Maestro Deck
Best Practices

Isolating Test Scenarios

Write Maestro flows that run independently, from a clean state, so a single failure doesn't cascade across your whole suite.

One of the most common mistakes in E2E testing is writing scenarios that depend on each other. A test that only passes because a previous test left the app in the right state is not a test, it's a coincidence. As soon as one scenario fails, every test downstream collapses with it, and you end up spending more time figuring out which failure is the real one than fixing the actual bug.

Each Maestro flow should be able to run on its own, from a clean and predictable starting state, and it should leave the application in a state that doesn't pollute the next run.

Remember: a test that can't run in isolation isn't reliable, it's lucky.

Concretely, this means a few things:

  • Start each flow from a known entry point (a launchApp with clearState: true when needed, or a dedicated setup flow).
  • Don't rely on data created by a previous scenario. If your test needs a logged-in user, log them in inside the flow, or factor it out into a reusable subflow.
  • Avoid sharing mutable state (account, cart, draft, etc.) between scenarios. If two flows touch the same resource, one of them will eventually break the other.
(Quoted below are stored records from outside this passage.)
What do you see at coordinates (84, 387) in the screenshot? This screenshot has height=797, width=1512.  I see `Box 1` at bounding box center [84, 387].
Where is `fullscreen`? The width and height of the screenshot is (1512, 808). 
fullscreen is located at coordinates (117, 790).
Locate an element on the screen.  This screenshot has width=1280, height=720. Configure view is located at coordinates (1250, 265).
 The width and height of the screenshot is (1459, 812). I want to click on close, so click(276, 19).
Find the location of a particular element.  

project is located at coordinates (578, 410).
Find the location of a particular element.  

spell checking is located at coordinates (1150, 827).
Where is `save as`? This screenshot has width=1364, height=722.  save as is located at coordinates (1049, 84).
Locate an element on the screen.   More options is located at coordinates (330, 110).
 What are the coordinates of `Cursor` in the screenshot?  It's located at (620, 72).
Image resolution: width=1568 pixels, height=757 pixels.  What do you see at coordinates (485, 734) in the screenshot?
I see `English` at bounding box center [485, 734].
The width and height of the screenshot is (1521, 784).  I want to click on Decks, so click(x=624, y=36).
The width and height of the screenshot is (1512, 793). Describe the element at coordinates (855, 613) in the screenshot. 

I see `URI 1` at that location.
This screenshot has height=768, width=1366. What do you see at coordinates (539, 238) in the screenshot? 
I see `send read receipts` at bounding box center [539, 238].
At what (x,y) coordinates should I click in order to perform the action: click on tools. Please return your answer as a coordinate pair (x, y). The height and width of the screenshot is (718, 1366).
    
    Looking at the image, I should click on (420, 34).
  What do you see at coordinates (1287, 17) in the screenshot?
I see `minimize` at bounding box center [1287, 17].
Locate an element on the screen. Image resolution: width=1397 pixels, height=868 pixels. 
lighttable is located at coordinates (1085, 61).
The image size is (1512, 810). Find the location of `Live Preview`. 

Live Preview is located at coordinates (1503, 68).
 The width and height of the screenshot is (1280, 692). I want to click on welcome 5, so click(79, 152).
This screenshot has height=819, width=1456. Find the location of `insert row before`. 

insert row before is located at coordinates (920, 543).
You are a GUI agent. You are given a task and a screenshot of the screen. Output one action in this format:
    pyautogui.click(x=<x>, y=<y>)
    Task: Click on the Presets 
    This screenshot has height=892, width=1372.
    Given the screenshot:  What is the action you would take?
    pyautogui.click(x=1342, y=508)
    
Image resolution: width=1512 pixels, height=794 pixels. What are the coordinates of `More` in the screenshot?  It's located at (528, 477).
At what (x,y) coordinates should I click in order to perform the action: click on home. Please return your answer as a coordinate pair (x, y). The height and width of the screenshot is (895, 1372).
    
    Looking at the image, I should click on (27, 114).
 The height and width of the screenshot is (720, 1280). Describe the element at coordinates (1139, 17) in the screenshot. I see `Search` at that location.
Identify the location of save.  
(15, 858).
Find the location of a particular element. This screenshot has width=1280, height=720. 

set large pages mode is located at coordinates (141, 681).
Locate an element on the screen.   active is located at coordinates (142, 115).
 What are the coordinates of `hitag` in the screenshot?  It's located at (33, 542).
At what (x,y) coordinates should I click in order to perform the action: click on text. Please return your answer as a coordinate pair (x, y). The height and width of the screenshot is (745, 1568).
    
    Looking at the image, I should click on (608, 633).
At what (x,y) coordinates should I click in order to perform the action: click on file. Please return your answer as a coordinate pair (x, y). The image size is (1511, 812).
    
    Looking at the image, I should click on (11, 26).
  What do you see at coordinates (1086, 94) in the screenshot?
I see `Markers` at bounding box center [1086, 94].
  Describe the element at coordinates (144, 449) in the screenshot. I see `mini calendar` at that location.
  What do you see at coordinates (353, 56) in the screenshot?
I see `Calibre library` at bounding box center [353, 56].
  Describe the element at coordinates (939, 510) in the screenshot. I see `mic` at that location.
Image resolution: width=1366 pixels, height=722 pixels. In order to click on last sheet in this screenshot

Example of a flow that depends on a previous one:

# scenario-2.yaml
appId: com.example.app
---
- tapOn: "Open my cart"     # assumes a product was added in scenario-1
- assertVisible: "Checkout"

Same intent, written to run in isolation:

# scenario-2.yaml
appId: com.example.app
---
- launchApp:
    clearState: true
- runFlow: flows/login.yaml
- runFlow: flows/add-product-to-cart.yaml
- tapOn: "Open my cart"
- assertVisible: "Checkout"

It's a bit more verbose, but every run starts from the same place and the failure of one scenario never cascades into the others.

Running with clearState: true everywhere can slow things down on large suites. A good middle ground is to clear state at the start of each feature group and rely on small setup subflows (flows/login.yaml, flows/seed-cart.yaml, ...) inside each scenario. You get isolation without paying the full cold-start cost on every single test.

If two scenarios genuinely share a long setup (onboarding, KYC, multi-step configuration), extract it into a reusable subflow with runFlow rather than chaining tests. The subflow becomes the contract; each scenario stays independent.

Never use a passing test as a setup step for another one. The day that "setup" test fails for an unrelated reason, you'll lose visibility on every scenario that silently depended on it.